Task requirements - Please return the whole listing exactly.

Entries provided -

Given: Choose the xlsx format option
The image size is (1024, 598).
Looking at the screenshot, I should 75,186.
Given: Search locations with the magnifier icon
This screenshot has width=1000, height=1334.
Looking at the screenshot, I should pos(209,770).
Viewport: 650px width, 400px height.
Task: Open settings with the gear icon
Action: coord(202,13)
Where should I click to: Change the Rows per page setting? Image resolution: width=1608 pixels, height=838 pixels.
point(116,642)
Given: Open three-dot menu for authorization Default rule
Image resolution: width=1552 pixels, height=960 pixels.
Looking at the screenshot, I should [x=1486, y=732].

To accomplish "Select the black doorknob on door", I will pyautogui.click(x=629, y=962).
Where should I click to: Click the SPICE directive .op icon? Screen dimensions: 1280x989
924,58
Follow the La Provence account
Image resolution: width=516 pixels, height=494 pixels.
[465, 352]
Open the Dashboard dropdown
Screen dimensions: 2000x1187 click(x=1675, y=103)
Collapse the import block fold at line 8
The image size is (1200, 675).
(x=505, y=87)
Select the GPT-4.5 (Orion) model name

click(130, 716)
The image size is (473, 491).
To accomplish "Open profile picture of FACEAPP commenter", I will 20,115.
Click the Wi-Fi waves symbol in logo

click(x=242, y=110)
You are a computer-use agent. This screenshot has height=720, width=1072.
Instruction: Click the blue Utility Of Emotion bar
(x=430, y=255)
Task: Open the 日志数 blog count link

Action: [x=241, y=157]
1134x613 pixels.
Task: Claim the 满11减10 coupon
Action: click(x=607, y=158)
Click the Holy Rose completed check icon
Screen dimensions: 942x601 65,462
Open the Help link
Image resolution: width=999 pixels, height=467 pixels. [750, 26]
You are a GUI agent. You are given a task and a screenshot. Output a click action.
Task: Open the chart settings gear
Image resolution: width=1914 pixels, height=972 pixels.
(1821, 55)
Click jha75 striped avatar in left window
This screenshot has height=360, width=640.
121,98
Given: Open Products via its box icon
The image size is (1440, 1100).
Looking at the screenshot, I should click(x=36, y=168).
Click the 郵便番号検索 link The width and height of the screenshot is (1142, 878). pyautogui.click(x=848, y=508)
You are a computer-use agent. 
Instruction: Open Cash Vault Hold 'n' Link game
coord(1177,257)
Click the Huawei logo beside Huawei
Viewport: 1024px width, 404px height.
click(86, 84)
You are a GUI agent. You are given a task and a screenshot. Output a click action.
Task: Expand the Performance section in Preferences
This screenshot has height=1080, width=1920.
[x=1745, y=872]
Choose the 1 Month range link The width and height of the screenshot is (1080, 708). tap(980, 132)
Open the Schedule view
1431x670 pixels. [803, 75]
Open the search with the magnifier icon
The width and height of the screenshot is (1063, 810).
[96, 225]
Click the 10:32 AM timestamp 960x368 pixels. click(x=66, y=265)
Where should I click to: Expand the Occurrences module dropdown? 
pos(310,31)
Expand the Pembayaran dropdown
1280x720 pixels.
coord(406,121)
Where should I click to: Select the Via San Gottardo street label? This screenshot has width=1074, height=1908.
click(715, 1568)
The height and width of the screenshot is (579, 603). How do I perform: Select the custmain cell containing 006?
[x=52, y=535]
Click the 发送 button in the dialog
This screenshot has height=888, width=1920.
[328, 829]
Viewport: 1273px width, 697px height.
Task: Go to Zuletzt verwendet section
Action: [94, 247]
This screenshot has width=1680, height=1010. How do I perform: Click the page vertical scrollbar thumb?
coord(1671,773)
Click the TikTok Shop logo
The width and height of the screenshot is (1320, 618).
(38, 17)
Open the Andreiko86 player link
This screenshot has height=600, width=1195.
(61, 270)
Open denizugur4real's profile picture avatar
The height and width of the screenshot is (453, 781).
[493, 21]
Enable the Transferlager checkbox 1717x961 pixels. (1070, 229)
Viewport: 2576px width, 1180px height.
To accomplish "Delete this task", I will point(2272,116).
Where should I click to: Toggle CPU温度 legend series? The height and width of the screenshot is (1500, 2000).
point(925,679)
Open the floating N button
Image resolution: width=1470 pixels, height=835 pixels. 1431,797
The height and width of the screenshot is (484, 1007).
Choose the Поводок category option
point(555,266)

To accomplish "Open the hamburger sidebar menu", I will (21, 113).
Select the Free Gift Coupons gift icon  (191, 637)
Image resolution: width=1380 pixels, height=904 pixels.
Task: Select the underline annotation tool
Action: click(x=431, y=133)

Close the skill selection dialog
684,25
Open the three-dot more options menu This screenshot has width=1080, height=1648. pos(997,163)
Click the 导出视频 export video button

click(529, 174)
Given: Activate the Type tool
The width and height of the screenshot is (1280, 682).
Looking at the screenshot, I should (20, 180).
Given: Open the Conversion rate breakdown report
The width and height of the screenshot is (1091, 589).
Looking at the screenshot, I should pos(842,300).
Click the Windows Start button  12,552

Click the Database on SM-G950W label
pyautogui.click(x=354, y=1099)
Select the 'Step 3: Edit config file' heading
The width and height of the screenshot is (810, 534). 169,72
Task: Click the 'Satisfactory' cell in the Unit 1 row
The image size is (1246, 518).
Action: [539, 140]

Task result -
Given: Choose the xlsx format option
The image size is (1024, 598).
Looking at the screenshot, I should 75,186.
Given: Search locations with the magnifier icon
This screenshot has width=1000, height=1334.
Looking at the screenshot, I should pos(209,770).
Viewport: 650px width, 400px height.
Task: Open settings with the gear icon
Action: coord(202,13)
Where should I click to: Change the Rows per page setting? Image resolution: width=1608 pixels, height=838 pixels.
point(116,642)
Given: Open three-dot menu for authorization Default rule
Image resolution: width=1552 pixels, height=960 pixels.
Looking at the screenshot, I should [x=1486, y=732].

To accomplish "Select the black doorknob on door", I will pyautogui.click(x=629, y=962).
Where should I click to: Click the SPICE directive .op icon? Screen dimensions: 1280x989
924,58
Follow the La Provence account
Image resolution: width=516 pixels, height=494 pixels.
[465, 352]
Open the Dashboard dropdown
Screen dimensions: 2000x1187 click(x=1675, y=103)
Collapse the import block fold at line 8
The image size is (1200, 675).
(x=505, y=87)
Select the GPT-4.5 (Orion) model name

click(130, 716)
The image size is (473, 491).
To accomplish "Open profile picture of FACEAPP commenter", I will 20,115.
Click the Wi-Fi waves symbol in logo

click(x=242, y=110)
You are a computer-use agent. This screenshot has height=720, width=1072.
Instruction: Click the blue Utility Of Emotion bar
(x=430, y=255)
Task: Open the 日志数 blog count link

Action: [x=241, y=157]
1134x613 pixels.
Task: Claim the 满11减10 coupon
Action: click(x=607, y=158)
Click the Holy Rose completed check icon
Screen dimensions: 942x601 65,462
Open the Help link
Image resolution: width=999 pixels, height=467 pixels. [750, 26]
You are a GUI agent. You are given a task and a screenshot. Output a click action.
Task: Open the chart settings gear
Image resolution: width=1914 pixels, height=972 pixels.
(1821, 55)
Click jha75 striped avatar in left window
This screenshot has height=360, width=640.
121,98
Given: Open Products via its box icon
The image size is (1440, 1100).
Looking at the screenshot, I should click(x=36, y=168).
Click the 郵便番号検索 link The width and height of the screenshot is (1142, 878). pyautogui.click(x=848, y=508)
You are a computer-use agent. 
Instruction: Open Cash Vault Hold 'n' Link game
coord(1177,257)
Click the Huawei logo beside Huawei
Viewport: 1024px width, 404px height.
click(86, 84)
You are a GUI agent. You are given a task and a screenshot. Output a click action.
Task: Expand the Performance section in Preferences
This screenshot has height=1080, width=1920.
[x=1745, y=872]
Choose the 1 Month range link The width and height of the screenshot is (1080, 708). tap(980, 132)
Open the Schedule view
1431x670 pixels. [803, 75]
Open the search with the magnifier icon
The width and height of the screenshot is (1063, 810).
[96, 225]
Click the 10:32 AM timestamp 960x368 pixels. click(x=66, y=265)
Where should I click to: Expand the Occurrences module dropdown? 
pos(310,31)
Expand the Pembayaran dropdown
1280x720 pixels.
coord(406,121)
Where should I click to: Select the Via San Gottardo street label? This screenshot has width=1074, height=1908.
click(715, 1568)
The height and width of the screenshot is (579, 603). How do I perform: Select the custmain cell containing 006?
[x=52, y=535]
Click the 发送 button in the dialog
This screenshot has height=888, width=1920.
[328, 829]
Viewport: 1273px width, 697px height.
Task: Go to Zuletzt verwendet section
Action: [94, 247]
This screenshot has width=1680, height=1010. How do I perform: Click the page vertical scrollbar thumb?
coord(1671,773)
Click the TikTok Shop logo
The width and height of the screenshot is (1320, 618).
(38, 17)
Open the Andreiko86 player link
This screenshot has height=600, width=1195.
(61, 270)
Open denizugur4real's profile picture avatar
The height and width of the screenshot is (453, 781).
[493, 21]
Enable the Transferlager checkbox 1717x961 pixels. (1070, 229)
Viewport: 2576px width, 1180px height.
To accomplish "Delete this task", I will point(2272,116).
Where should I click to: Toggle CPU温度 legend series? The height and width of the screenshot is (1500, 2000).
point(925,679)
Open the floating N button
Image resolution: width=1470 pixels, height=835 pixels. 1431,797
The height and width of the screenshot is (484, 1007).
Choose the Поводок category option
point(555,266)

To accomplish "Open the hamburger sidebar menu", I will (21, 113).
Select the Free Gift Coupons gift icon  (191, 637)
Image resolution: width=1380 pixels, height=904 pixels.
Task: Select the underline annotation tool
Action: click(x=431, y=133)

Close the skill selection dialog
684,25
Open the three-dot more options menu This screenshot has width=1080, height=1648. pos(997,163)
Click the 导出视频 export video button

click(529, 174)
Given: Activate the Type tool
The width and height of the screenshot is (1280, 682).
Looking at the screenshot, I should (20, 180).
Given: Open the Conversion rate breakdown report
The width and height of the screenshot is (1091, 589).
Looking at the screenshot, I should pos(842,300).
Click the Windows Start button  12,552

Click the Database on SM-G950W label
pyautogui.click(x=354, y=1099)
Select the 'Step 3: Edit config file' heading
The width and height of the screenshot is (810, 534). 169,72
Task: Click the 'Satisfactory' cell in the Unit 1 row
The image size is (1246, 518).
Action: [539, 140]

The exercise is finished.